INFORMATION SUPPLIED -
----
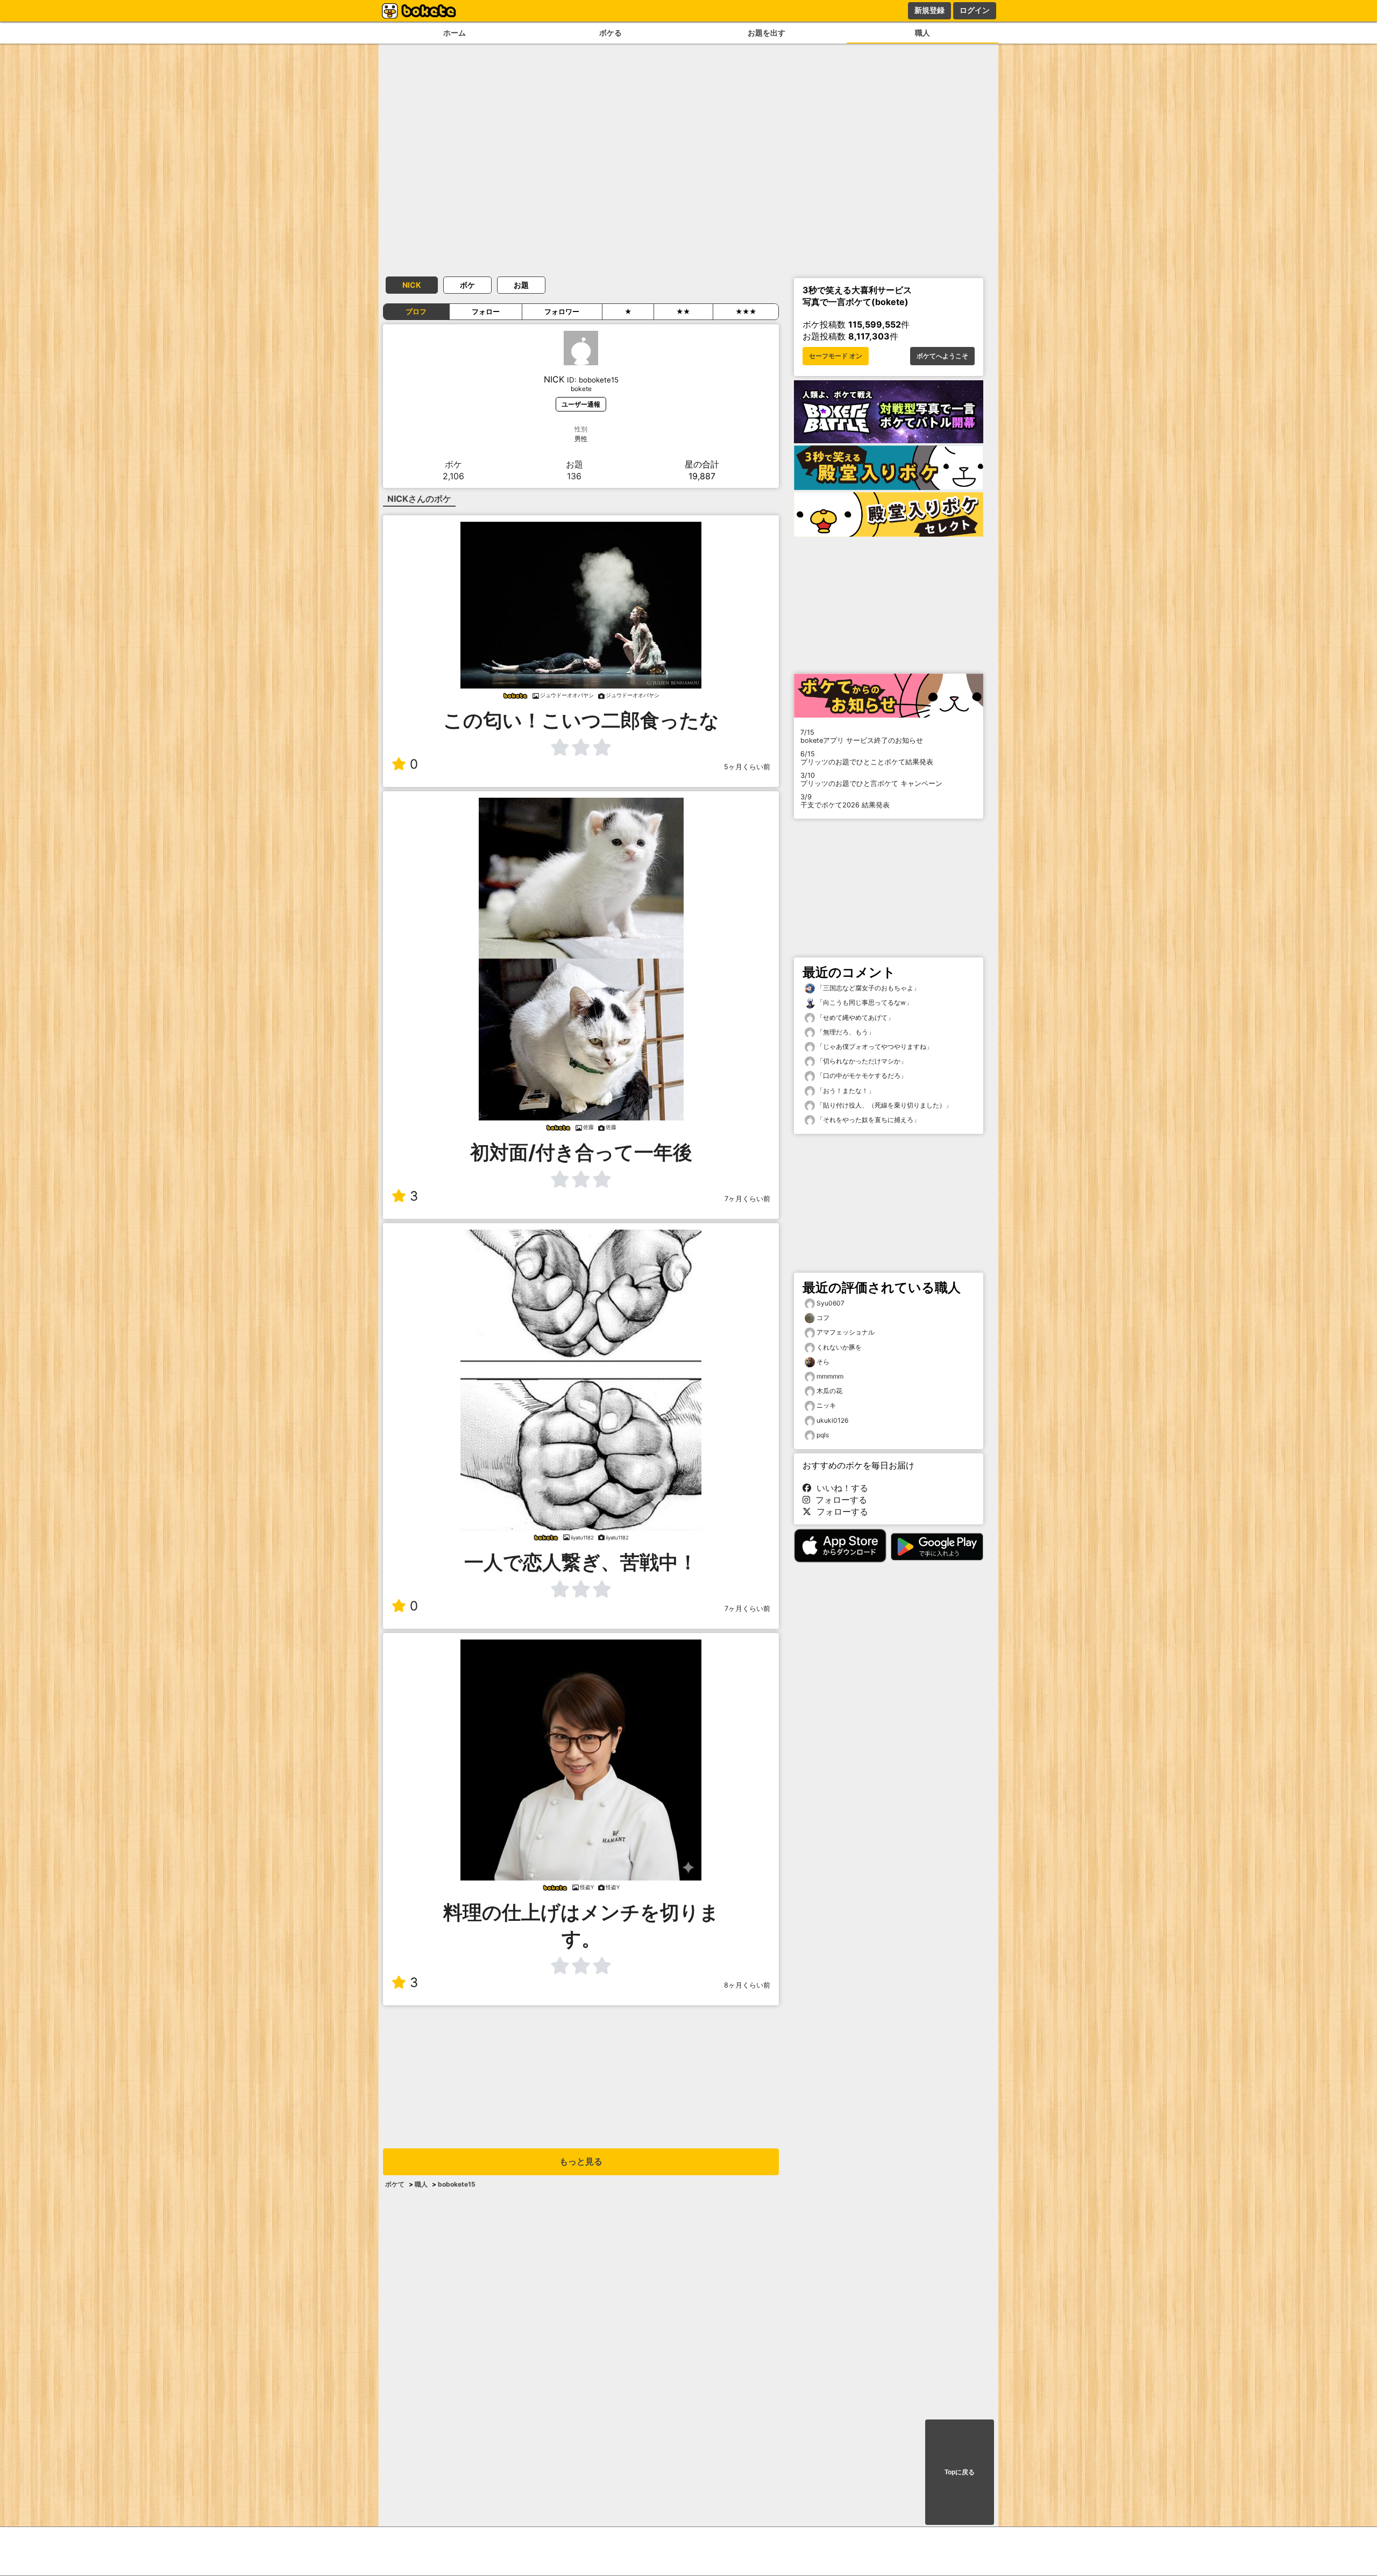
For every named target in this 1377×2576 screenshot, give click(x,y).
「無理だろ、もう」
----
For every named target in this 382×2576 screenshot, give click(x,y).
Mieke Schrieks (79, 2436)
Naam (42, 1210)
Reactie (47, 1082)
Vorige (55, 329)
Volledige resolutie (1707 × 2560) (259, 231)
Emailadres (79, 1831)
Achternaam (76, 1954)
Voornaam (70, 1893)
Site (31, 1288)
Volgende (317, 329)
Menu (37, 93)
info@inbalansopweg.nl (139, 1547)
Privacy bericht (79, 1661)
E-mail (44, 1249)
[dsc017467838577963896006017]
----
EXERCISE - Everything above from the line containing "Privacy bericht (79, 1661)" down to the line containing "[dsc017467838577963896006017]" should be copied exactly, both end lines included, and nothing else.

EXPECTED ANSWER -
Privacy bericht (79, 1661)
E-mail (44, 1249)
[dsc017467838577963896006017]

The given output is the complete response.